Sims nodded. His cheeks were red, a bead of sweat running down his brow. He looked ten years younger and nervous as hell.
“Here you go.” Lukas slotted the cord into the jack, thinking that Sims was probably even better for this than Nelson. This would buy them some time until he could figure out what was going on. He watched as Sims flinched, must’ve heard a greeting in the headphones.
“Hello?” he asked.
“Confident,” Lukas hissed. The radio in his hand crackled with Juliette’s voice, and he turned down the volume, didn’t want it overheard. He would have to call
her back.
“Yes, this is Bernard.” Sims talked through his nose, high and tight. It sounded more like a man doing a woman’s voice than a fair approximation of the former silo head. “This is Bernard,” Sims said again, more insistently. He turned to Lukas and pleaded with his eyes, looked absolutely helpless. Lukas waved his hand in a small circle. Sims nodded as he listened to something, then pulled the headset off.
“Okay?” Lukas hissed.
Sims held the headset out to Lukas. “He wants to speak to you. I’m sorry. He knows it isn’t him.”

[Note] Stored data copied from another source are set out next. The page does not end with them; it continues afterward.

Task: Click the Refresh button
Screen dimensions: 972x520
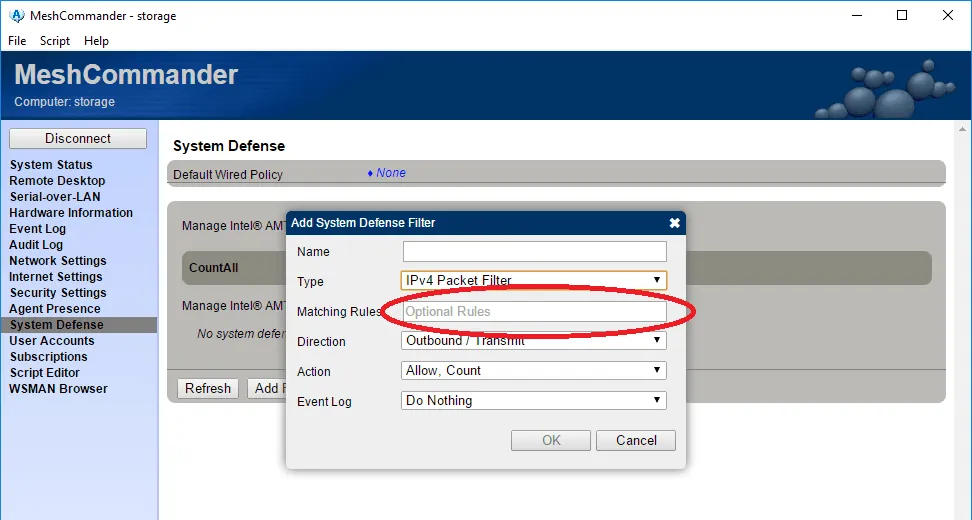Action: [208, 388]
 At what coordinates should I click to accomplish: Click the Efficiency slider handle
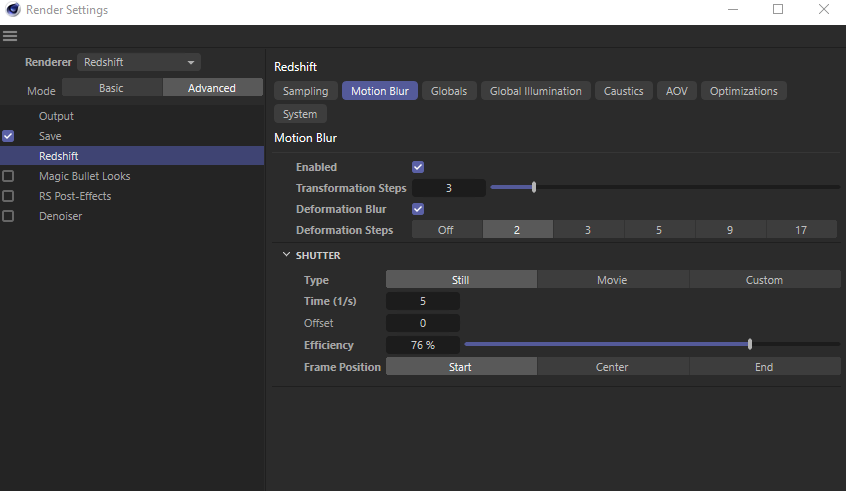(x=750, y=344)
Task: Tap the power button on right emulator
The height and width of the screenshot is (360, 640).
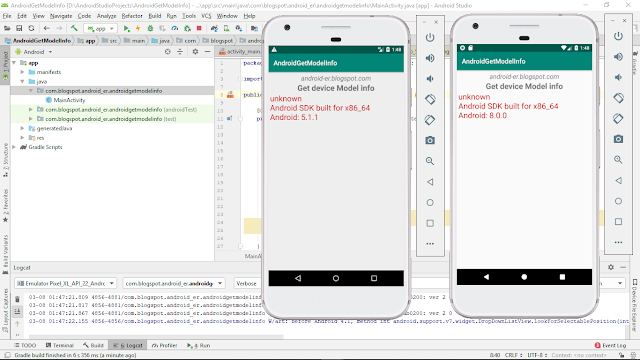Action: pos(618,36)
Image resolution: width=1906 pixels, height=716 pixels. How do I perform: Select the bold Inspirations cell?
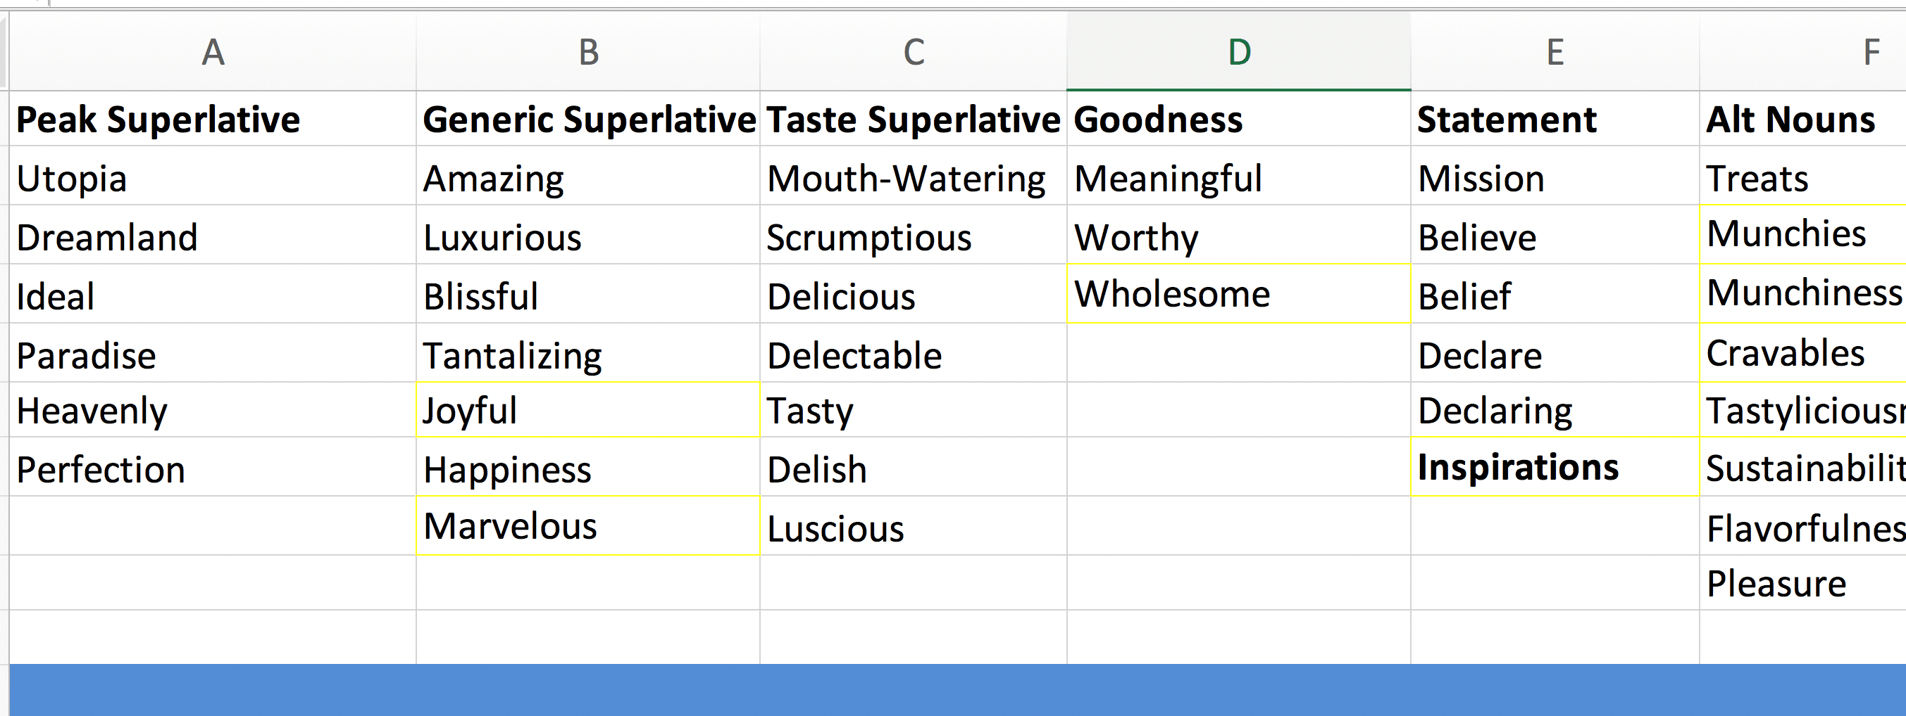[1555, 467]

Lukas groaned. He tucked the radio under his arm, Juliette’s voice tiny and distant, and pulled on the headset, slick with sweat.
“Hello?”
“You shouldn’t have done that.”
“Bernard is… I couldn’t reach him.”
“He’s dead. Was it an accident, or was he murdered? What’s going on over there? Who’s in charge? We’ve got no feeds over here.”

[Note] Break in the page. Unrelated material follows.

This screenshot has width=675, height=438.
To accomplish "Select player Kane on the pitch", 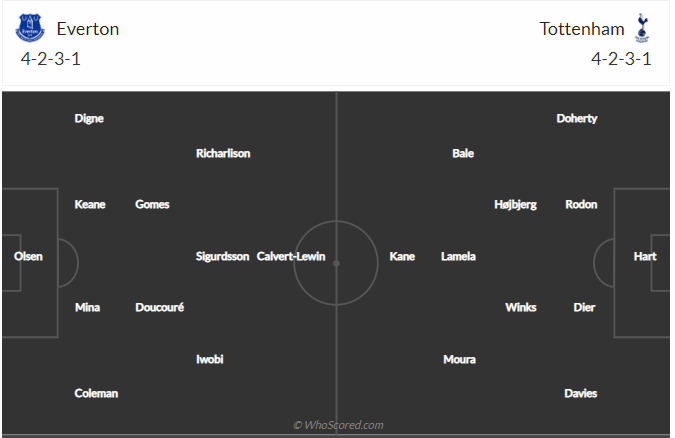I will pyautogui.click(x=402, y=256).
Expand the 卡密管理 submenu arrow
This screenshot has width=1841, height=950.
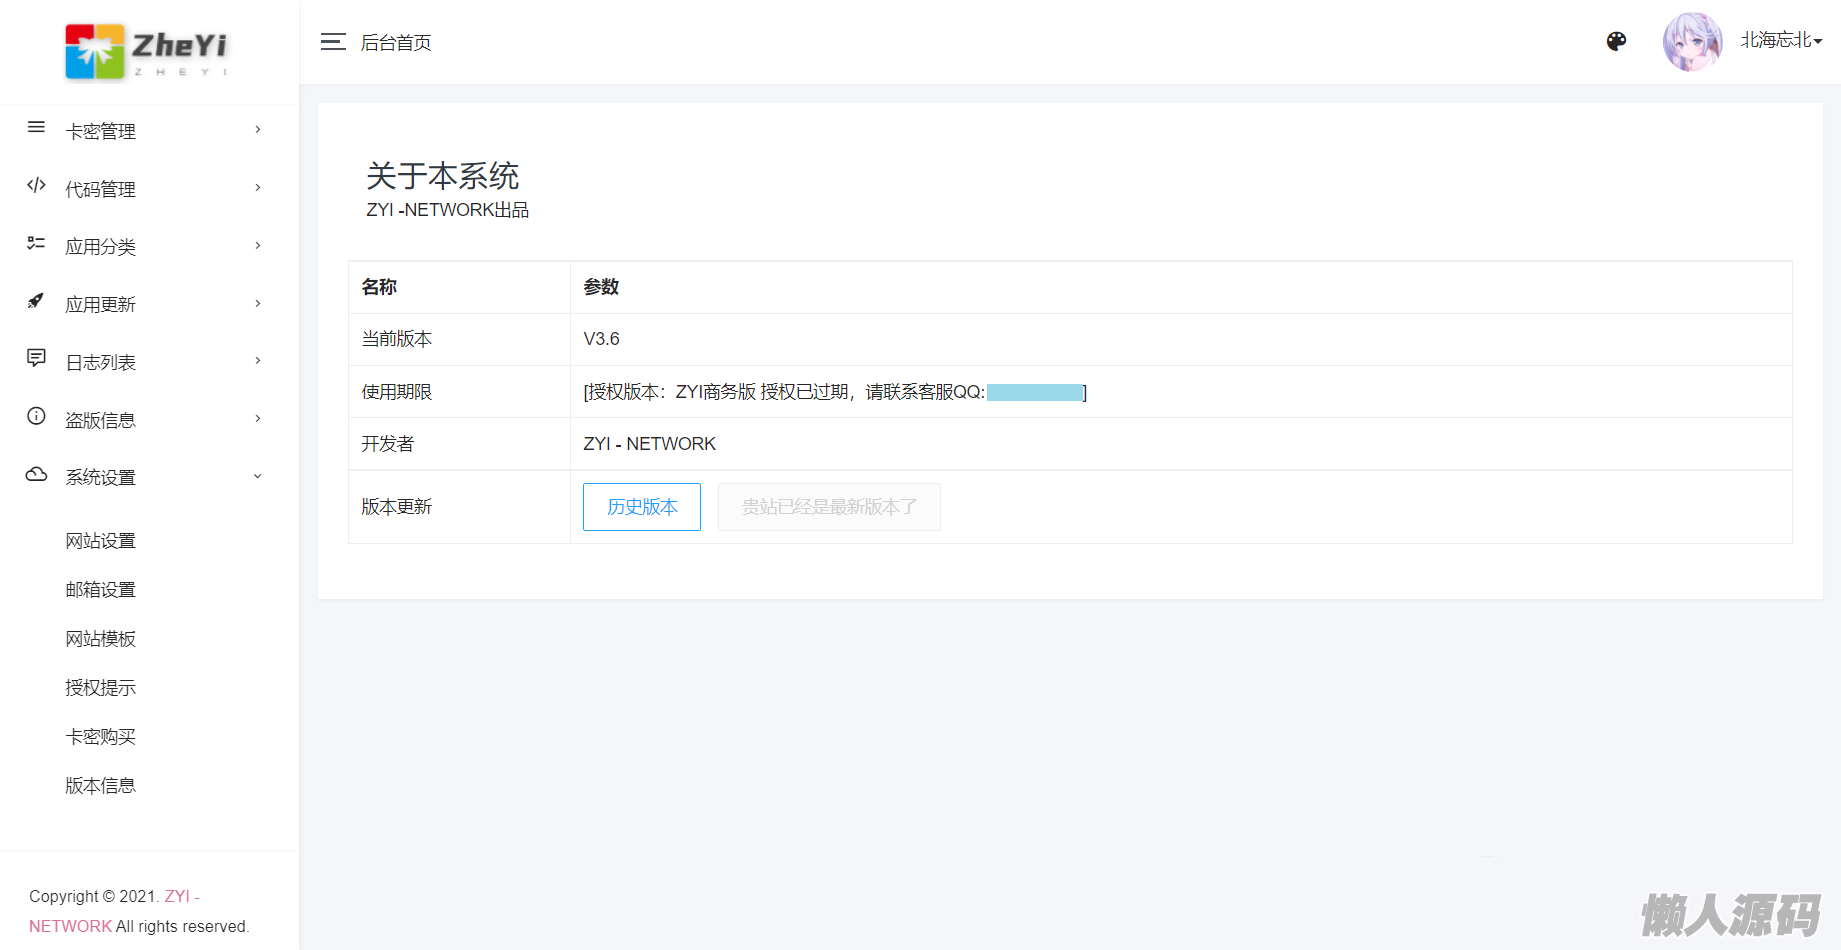(x=258, y=130)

“I’m in charge,” Lukas said. He was painfully aware that Sims was studying him. “Everything is just fine over here. I can have Bernard call you—”
“You’ve been talking with someone over here.”
Lukas didn’t respond.
“What did he tell you?”
Lukas glanced at the wooden chair and the pile of books. Sims followed his gaze, and his eyes widened at the sight of so much paper.
“We’ve been talking about population reports,” Lukas said. “We put down an uprising. Yes, Bernard was injured during the fighting—”
“I have a machine here that tells me when you’re lying.”
Lukas felt faint. It seemed impossible, but he believed the man. He turned around and collapsed into the chair. Sims studied him warily. His Security chief could tell that things weren’t right.